>> BEGIN Data listing

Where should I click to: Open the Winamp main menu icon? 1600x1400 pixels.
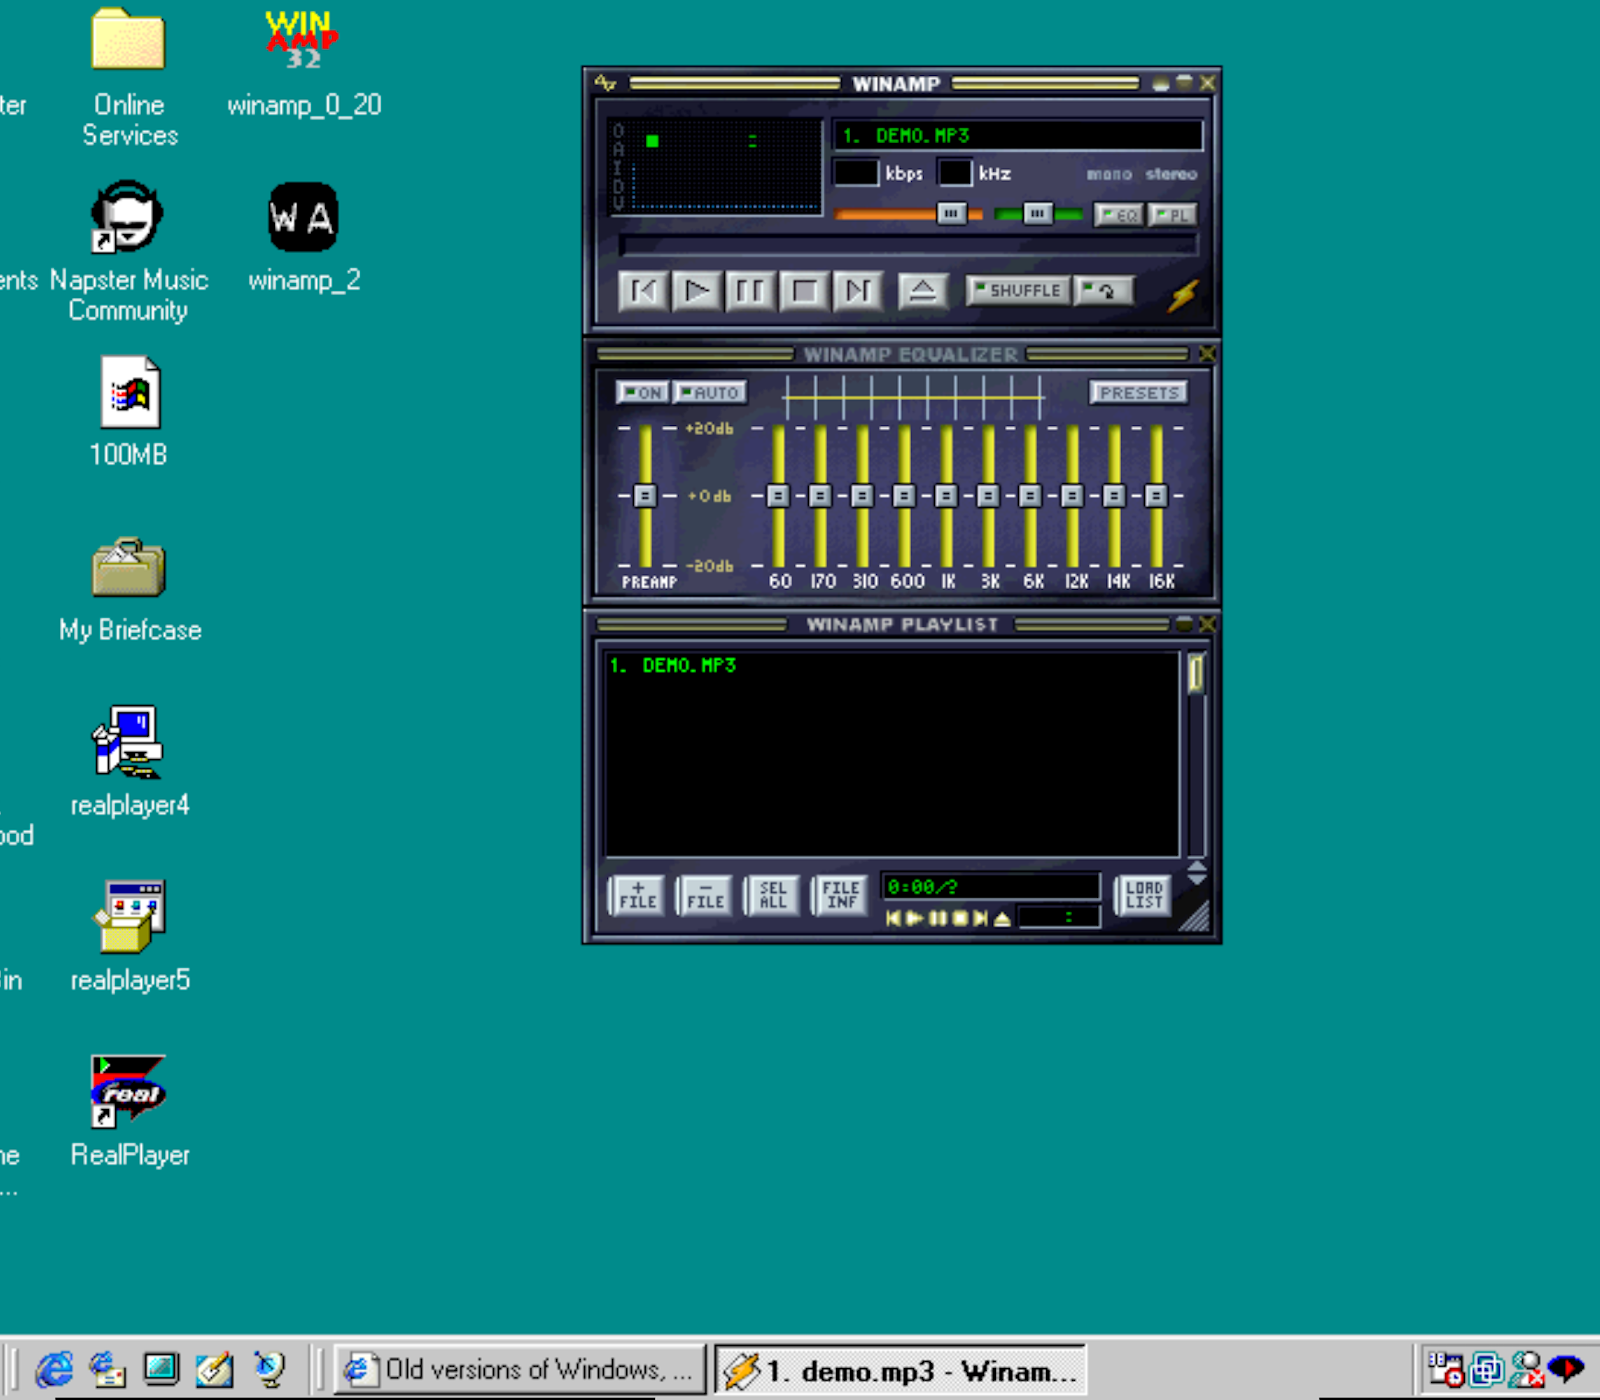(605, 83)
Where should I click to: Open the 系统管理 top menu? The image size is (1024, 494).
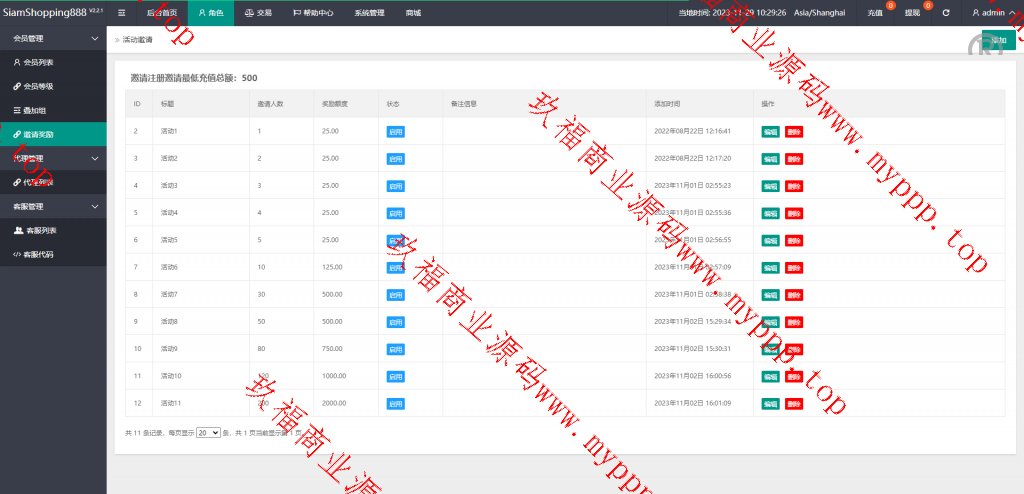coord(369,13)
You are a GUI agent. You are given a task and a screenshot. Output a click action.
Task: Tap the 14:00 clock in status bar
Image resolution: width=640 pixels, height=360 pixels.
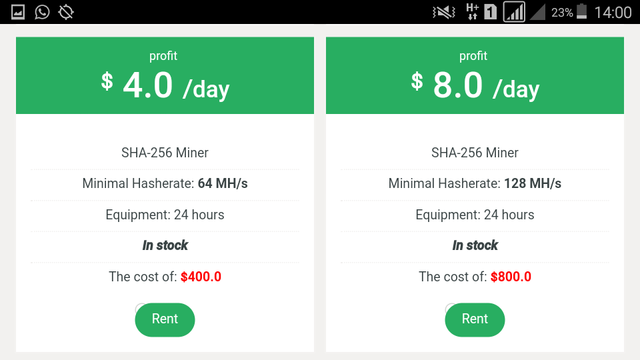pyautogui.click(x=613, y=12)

>> END Data listing
>> BEGIN Data listing

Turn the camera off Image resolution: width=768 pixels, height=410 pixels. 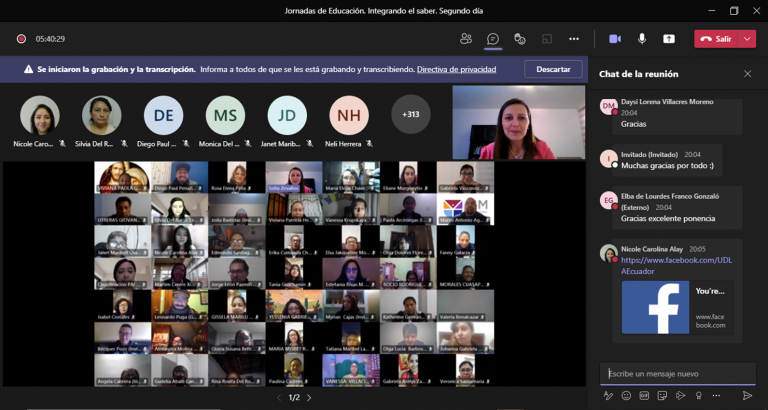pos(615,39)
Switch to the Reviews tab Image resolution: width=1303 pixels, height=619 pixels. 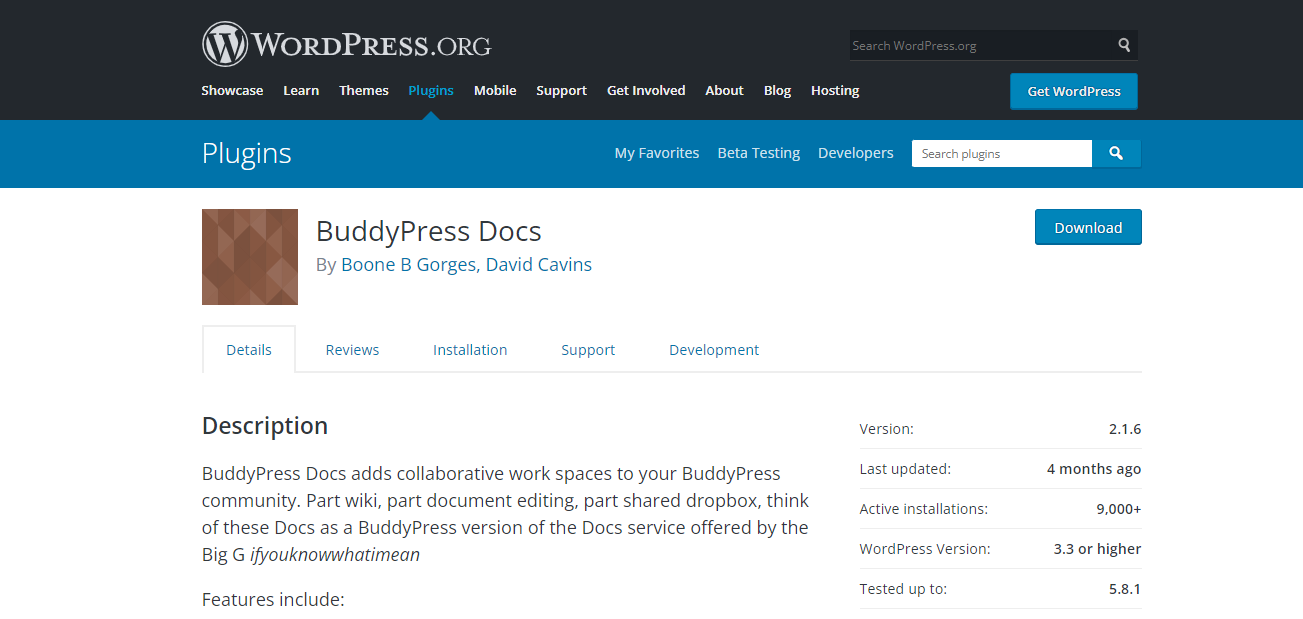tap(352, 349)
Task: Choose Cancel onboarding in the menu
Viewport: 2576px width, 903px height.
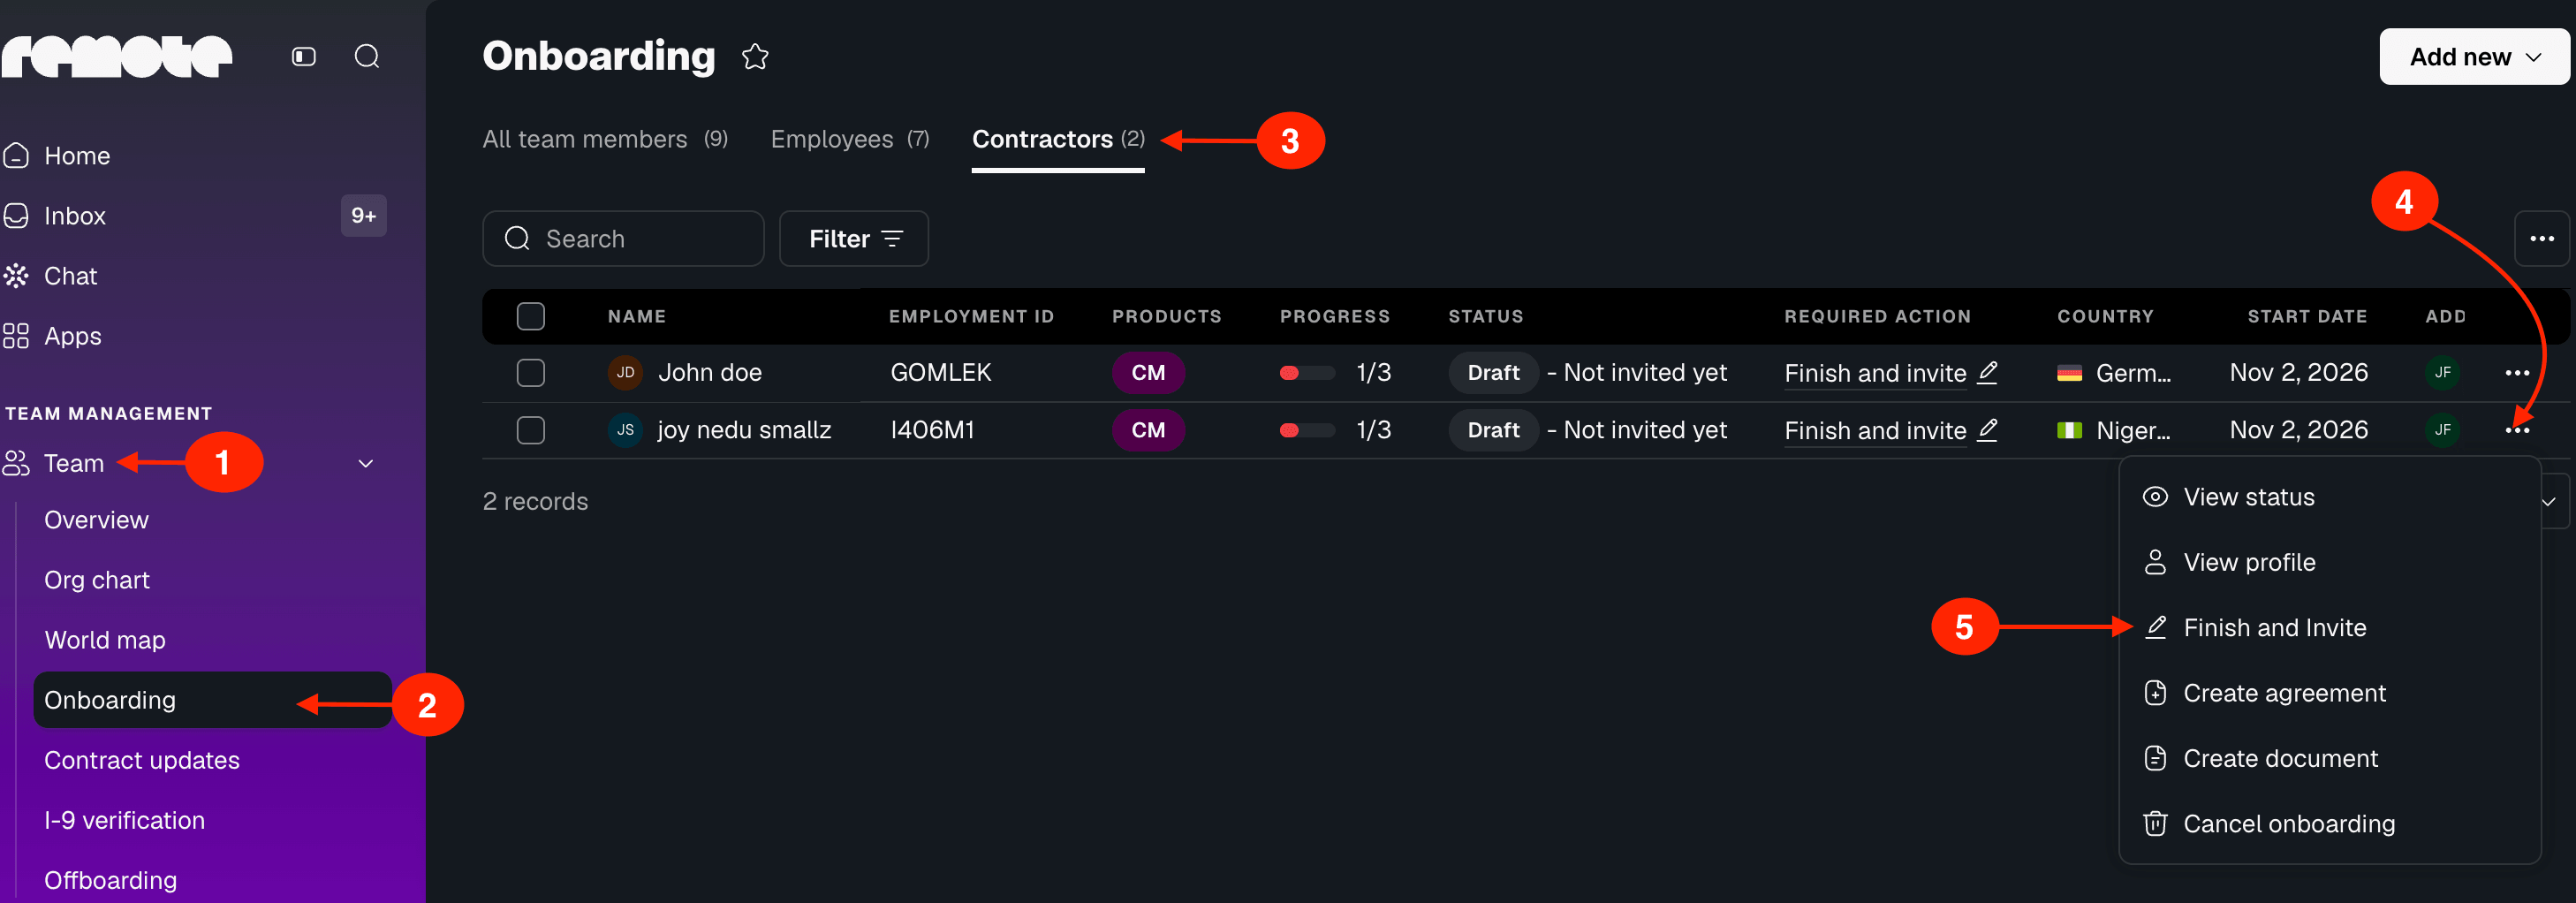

>> END Data listing
>> BEGIN Data listing

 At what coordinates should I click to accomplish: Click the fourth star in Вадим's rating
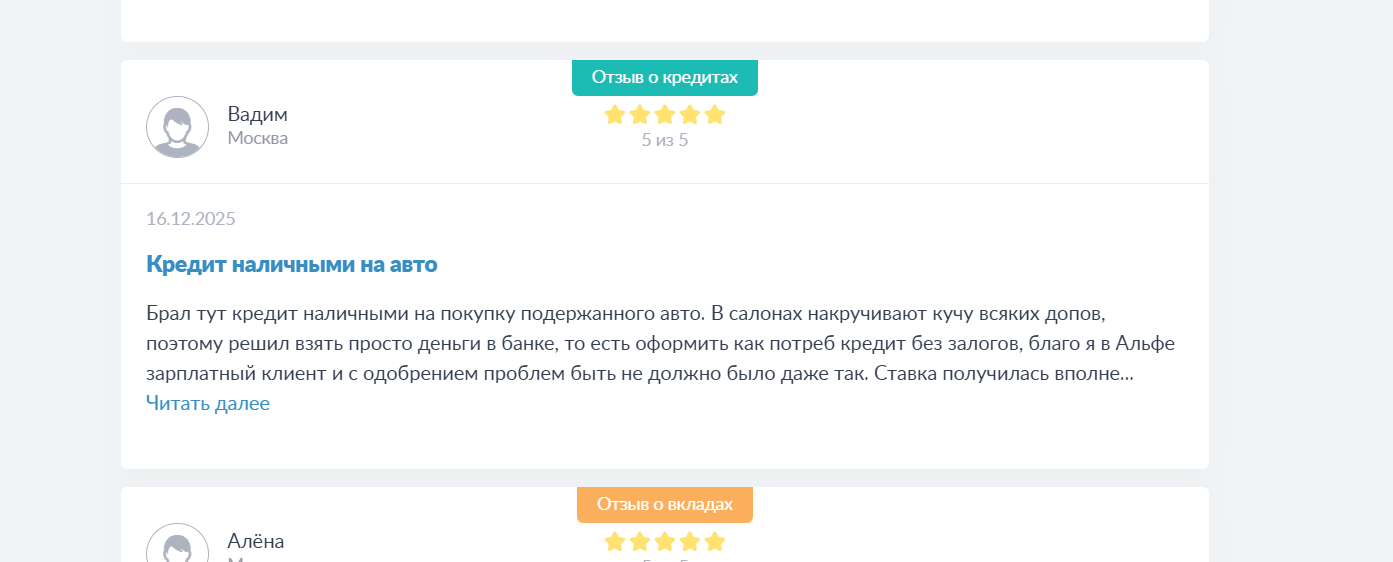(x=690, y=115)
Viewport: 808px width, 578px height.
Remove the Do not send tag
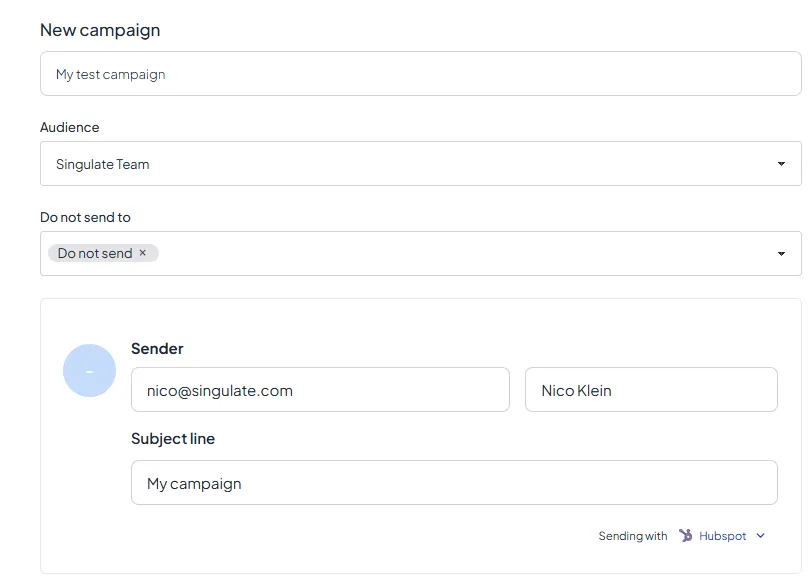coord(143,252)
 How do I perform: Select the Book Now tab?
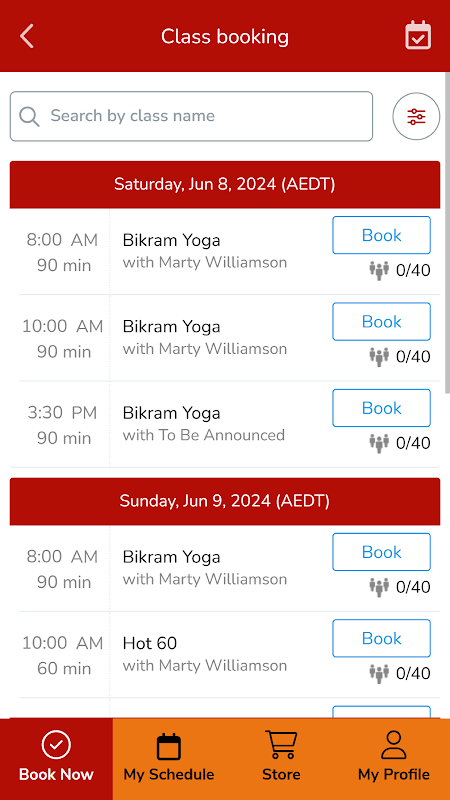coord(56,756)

>> END Data listing

Lay out the lines starting at the one containing "Where should I click to: Open the Winamp" and ending at the one containing "pyautogui.click(x=613, y=12)" as a JSON list of strings, one string per line, with blank lines skipped and the pictures left out.

_Result of the task_
[
  "Where should I click to: Open the Winamp main menu icon? 1600x1400 pixels.",
  "(605, 83)",
  "Where should I click to: Open the 系统管理 top menu? The image size is (1024, 494).",
  "coord(369,13)",
  "You are a GUI agent. You are given a task and a screenshot. Output a click action.",
  "Task: Tap the 14:00 clock in status bar",
  "Image resolution: width=640 pixels, height=360 pixels.",
  "pyautogui.click(x=613, y=12)"
]